Exercise goal: Once "Task: Open the global search magnifier icon" turns up in a line below, reproduce that line and those after it exactly, stopping after the line with "This screenshot has height=720, width=1280."; leave pictures out.

Stored data entries
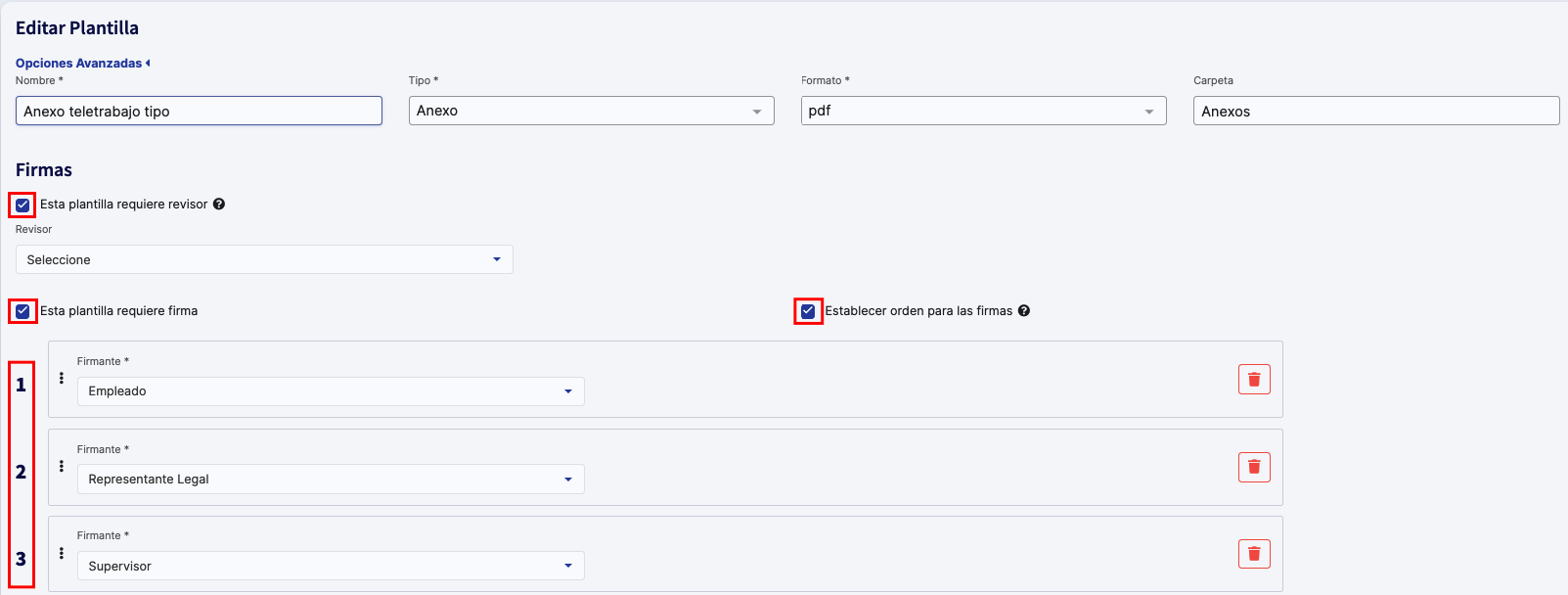This screenshot has height=595, width=1568.
Task: Disable Establecer orden para las firmas
Action: click(808, 312)
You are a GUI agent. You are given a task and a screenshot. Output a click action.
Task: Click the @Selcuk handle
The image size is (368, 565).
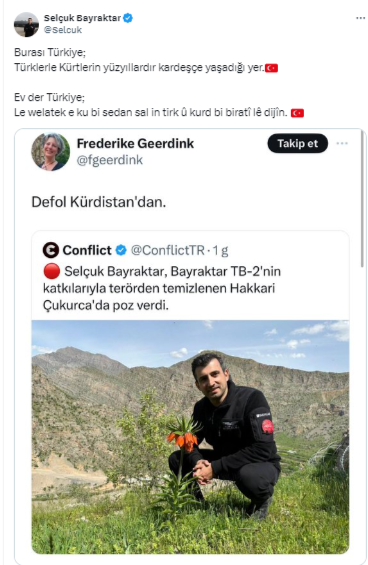63,30
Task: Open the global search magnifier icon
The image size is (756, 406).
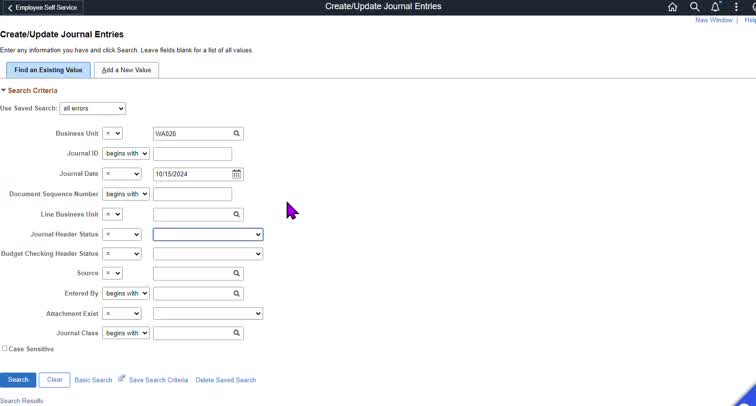Action: [694, 7]
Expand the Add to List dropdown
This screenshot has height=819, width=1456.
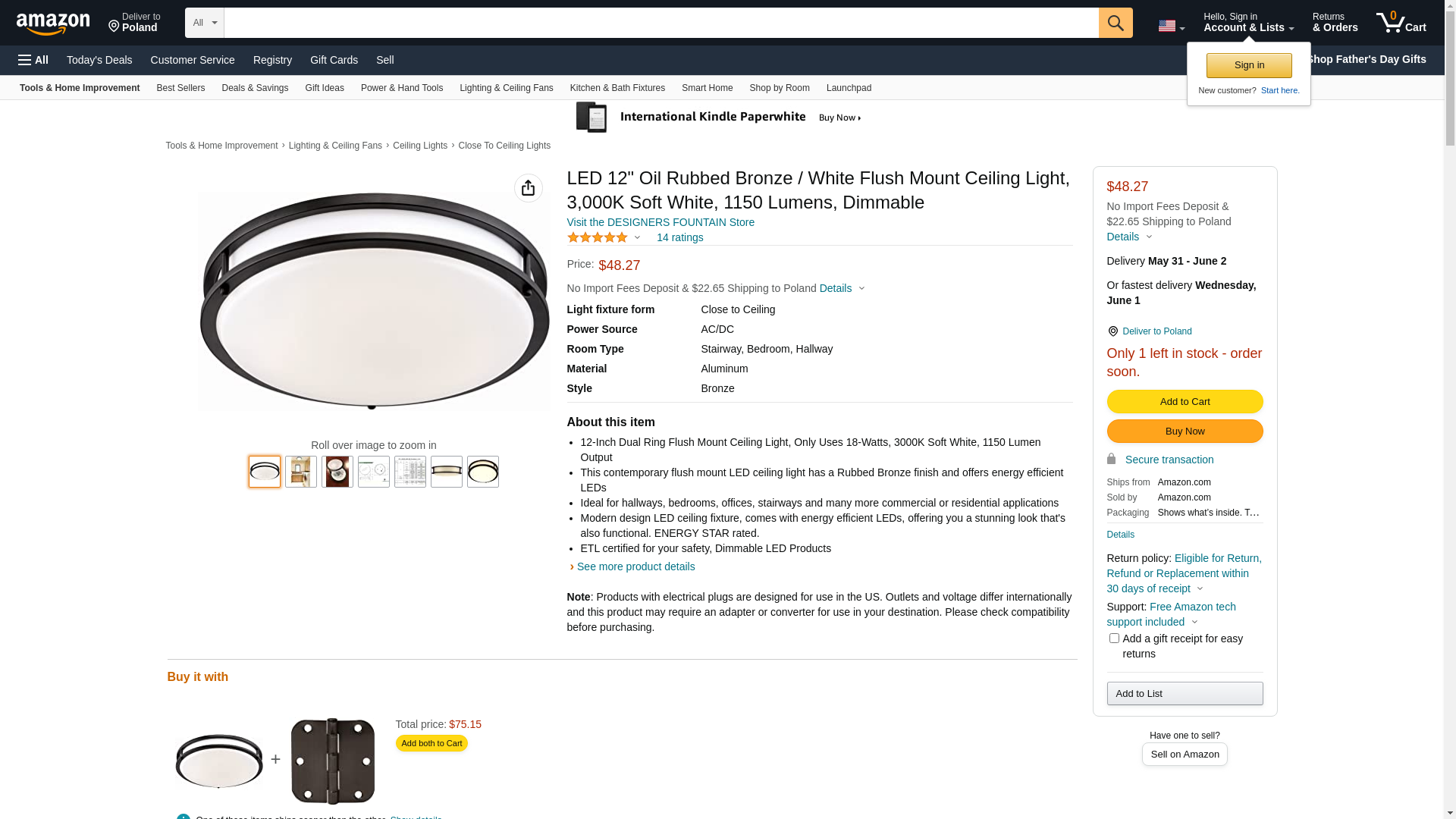(1185, 693)
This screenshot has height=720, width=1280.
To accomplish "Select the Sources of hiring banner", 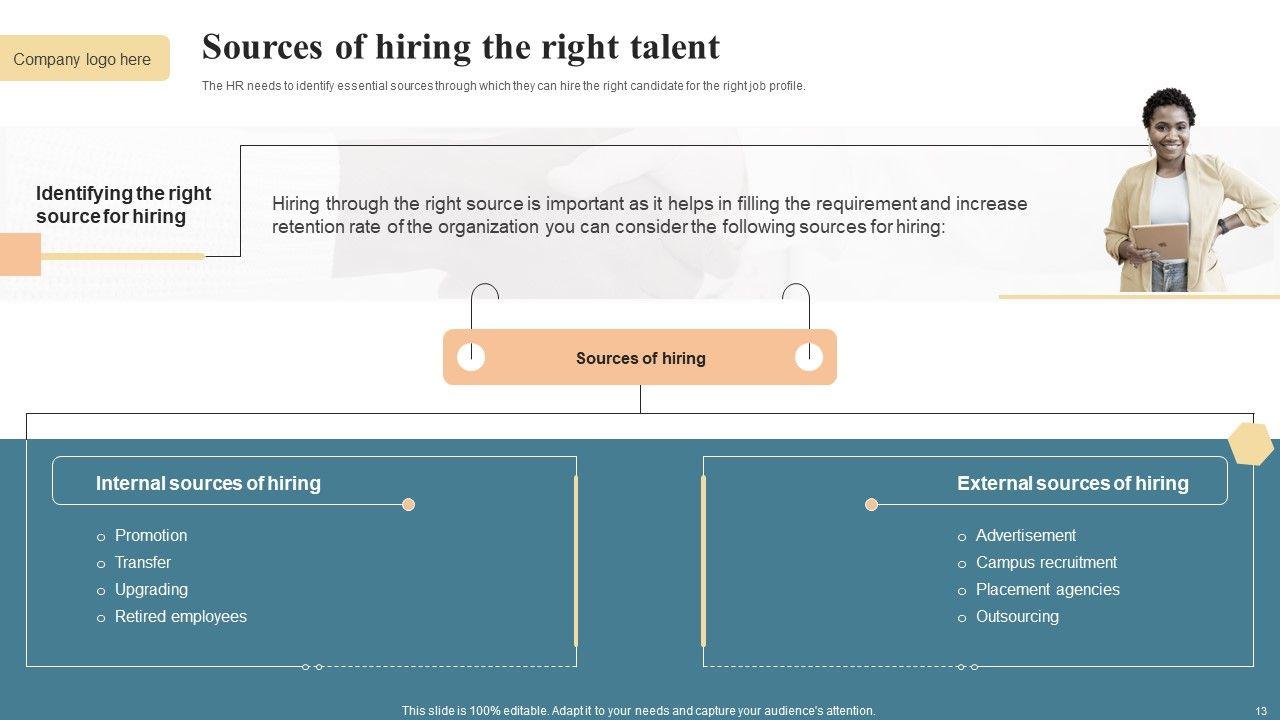I will [640, 358].
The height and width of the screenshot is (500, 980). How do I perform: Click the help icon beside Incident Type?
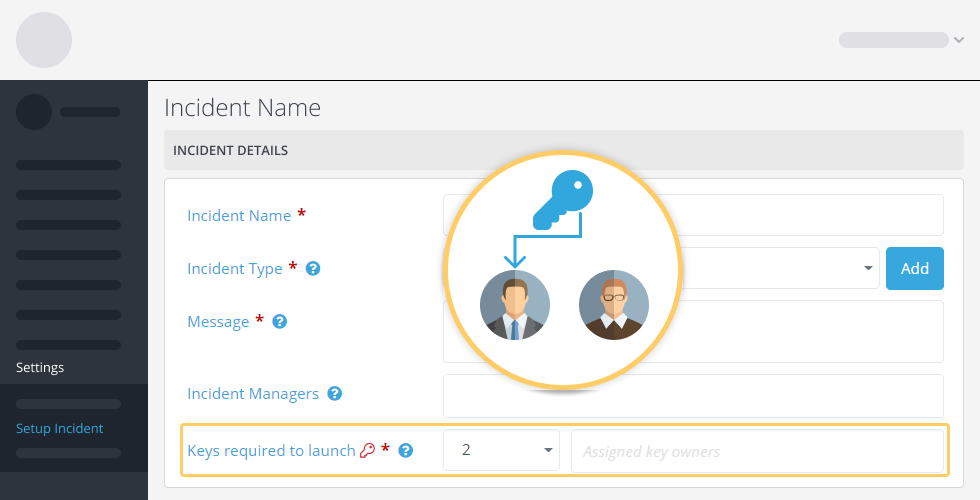click(x=312, y=269)
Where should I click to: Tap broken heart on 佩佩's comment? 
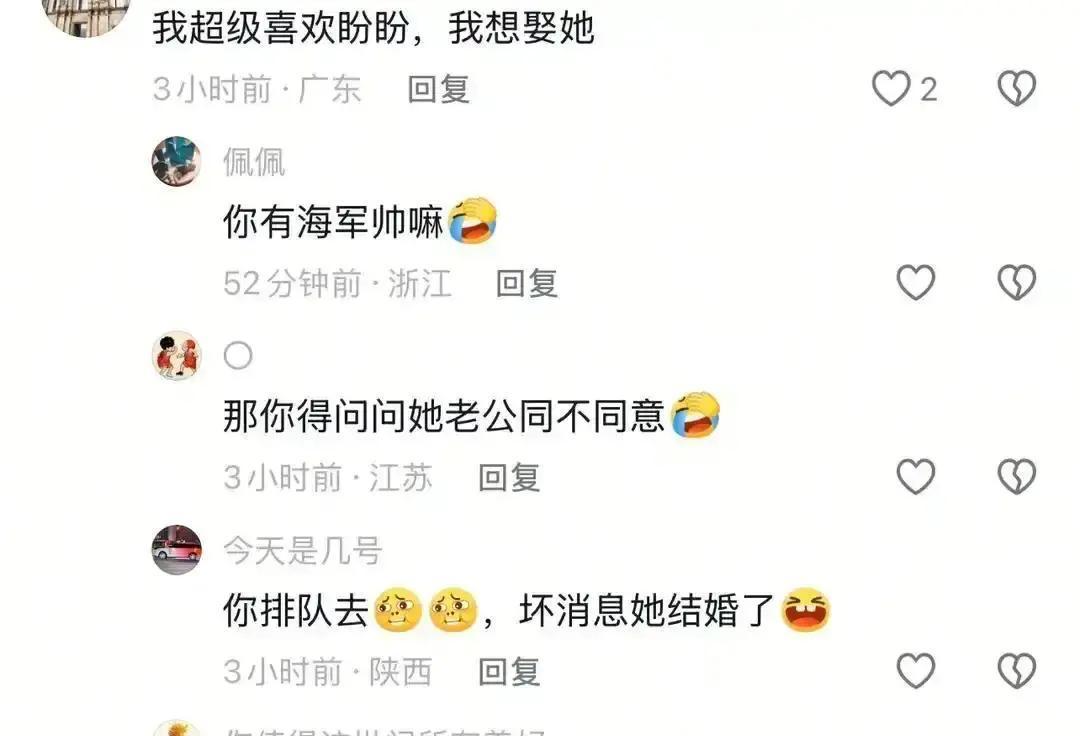[1017, 283]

Solution to the exercise:
Task: Open the global search magnifier icon
The image size is (756, 406).
Action: [694, 7]
Expand the Add to List dropdown
This screenshot has height=819, width=1456.
(1185, 693)
This screenshot has height=720, width=1280.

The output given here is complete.